____ RECORD SET

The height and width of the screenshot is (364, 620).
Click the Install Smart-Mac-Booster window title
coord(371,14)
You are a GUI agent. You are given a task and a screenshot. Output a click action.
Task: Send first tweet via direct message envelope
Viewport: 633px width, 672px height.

________
____ RECORD SET

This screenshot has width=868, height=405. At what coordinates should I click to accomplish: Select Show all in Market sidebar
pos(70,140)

________

*WORK REQUEST*. Using the material above, transcribe exactly the lines from the line with "The height and" to the line with "Viewport: 633px width, 672px height."; both count, and nothing else goes in.

*THE COMPLETED TASK*.
The height and width of the screenshot is (364, 620).
Click the Install Smart-Mac-Booster window title
coord(371,14)
You are a GUI agent. You are given a task and a screenshot. Output a click action.
Task: Send first tweet via direct message envelope
Viewport: 633px width, 672px height.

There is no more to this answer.